WHAT THE EXERCISE ASKS:
Leave out every picture, and restate word for word only the lines from the one containing "Task: Click the" through the end of the material.

GIVEN RECORDS:

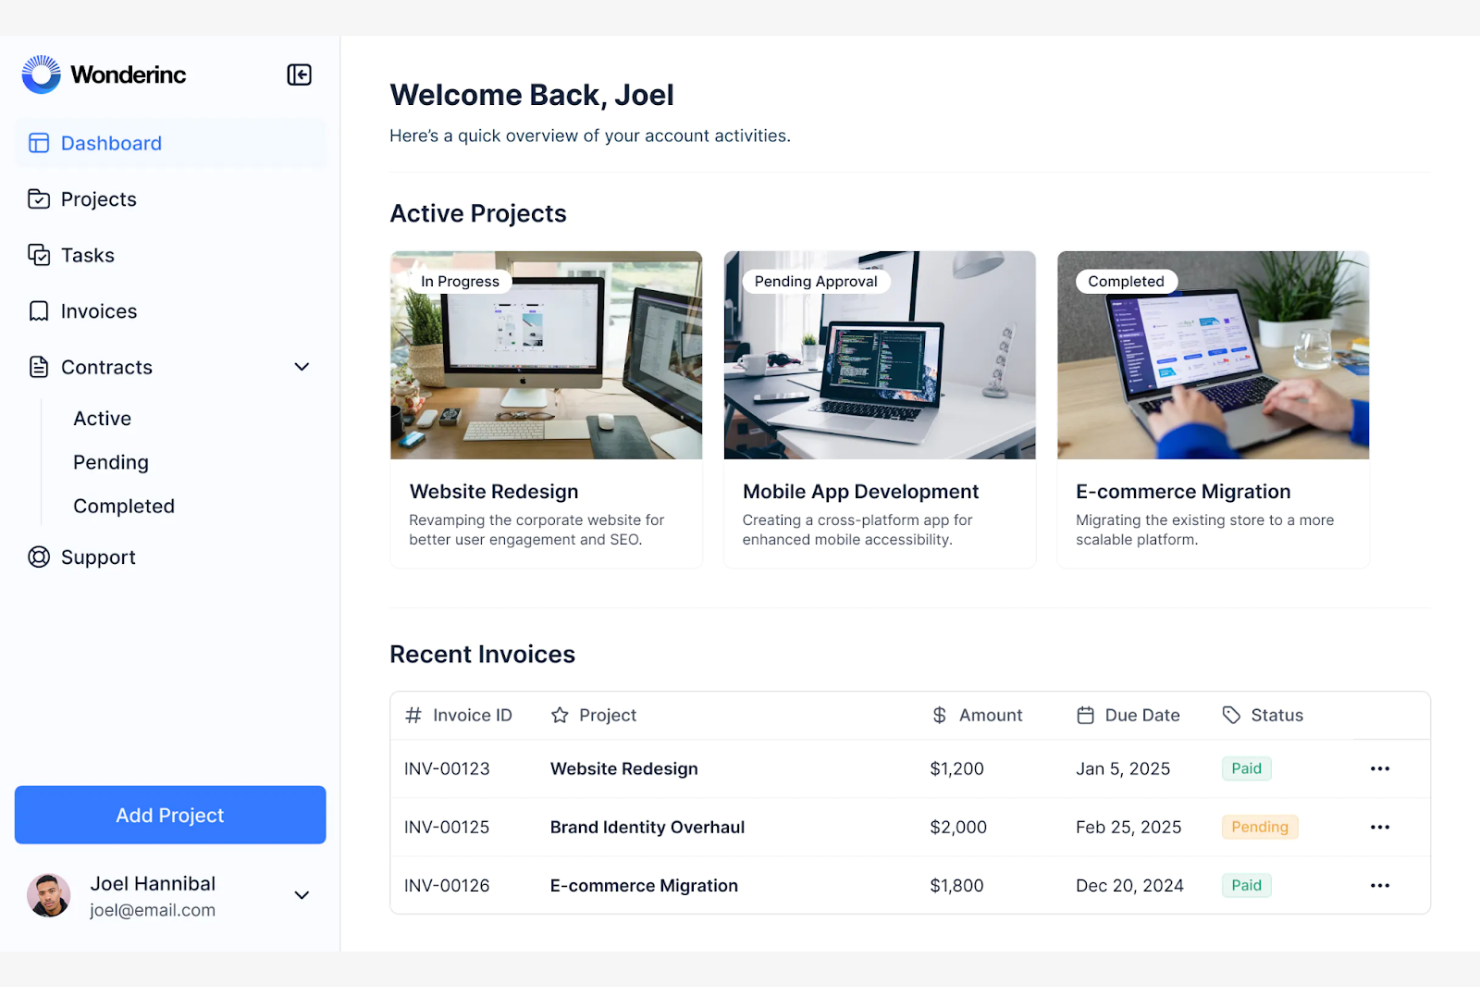Click the Tasks copy icon
The height and width of the screenshot is (987, 1480).
pyautogui.click(x=38, y=255)
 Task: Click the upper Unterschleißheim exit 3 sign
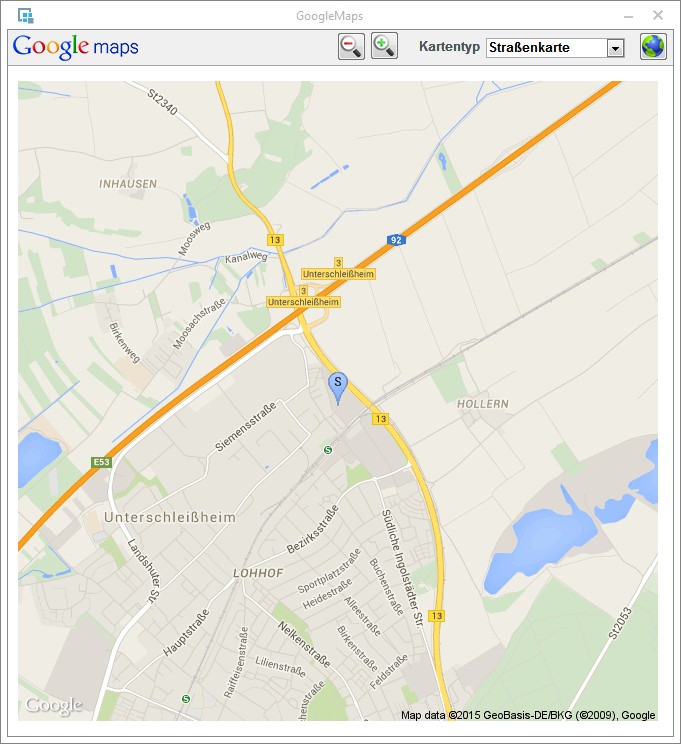338,273

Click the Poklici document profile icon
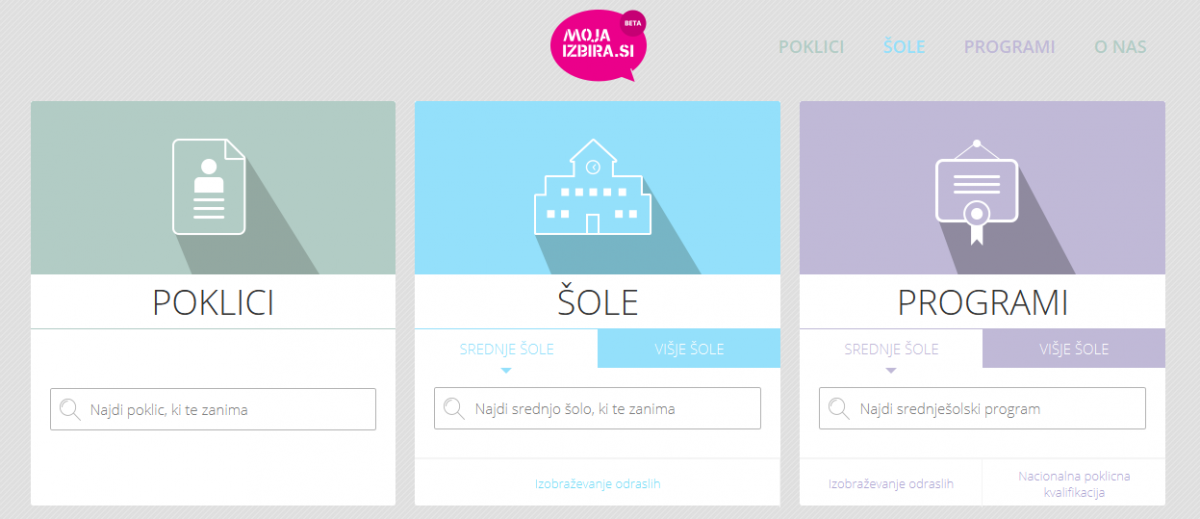click(208, 186)
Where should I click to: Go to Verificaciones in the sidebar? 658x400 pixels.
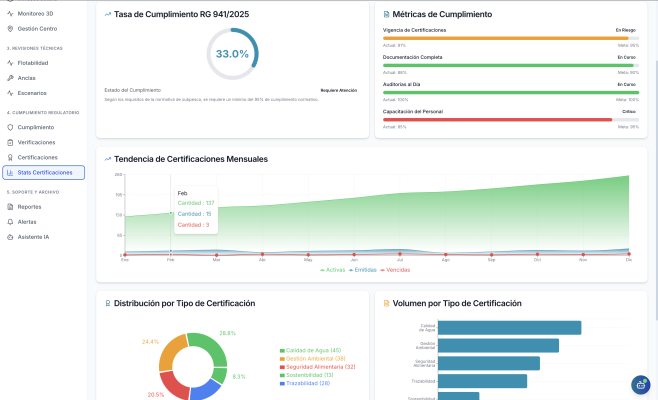click(36, 142)
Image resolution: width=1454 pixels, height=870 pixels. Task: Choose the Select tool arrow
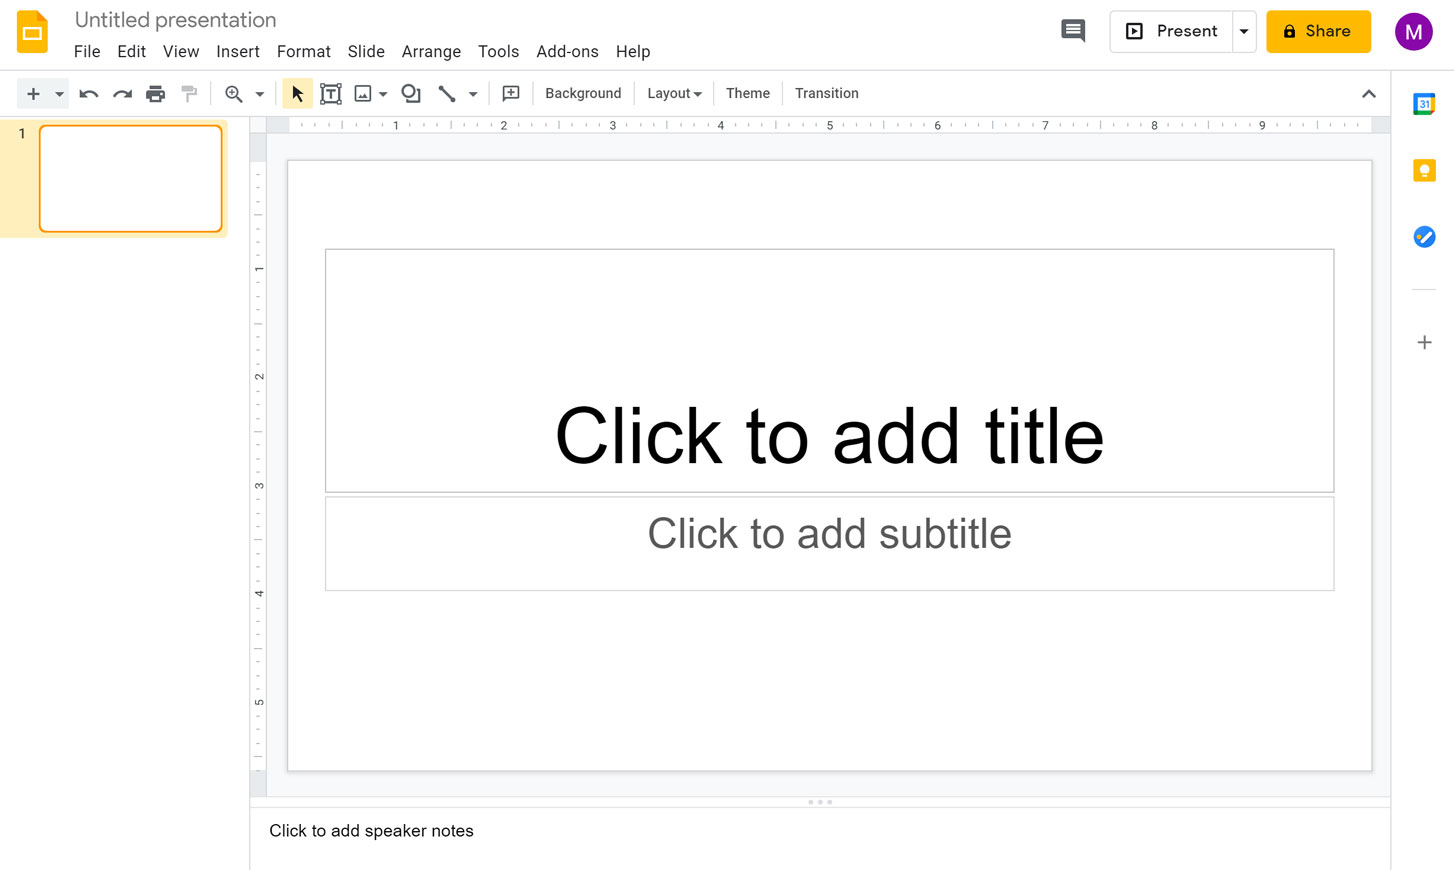296,93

SOLUTION TO THE EXERCISE:
 Task: Click the upper Unterschleißheim exit 3 sign
338,273

Click the Poklici document profile icon
click(208, 186)
Where should I click to: Go to Verificaciones in the sidebar? 658x400 pixels.
click(36, 142)
Image resolution: width=1454 pixels, height=870 pixels. Task: Choose the Select tool arrow
296,93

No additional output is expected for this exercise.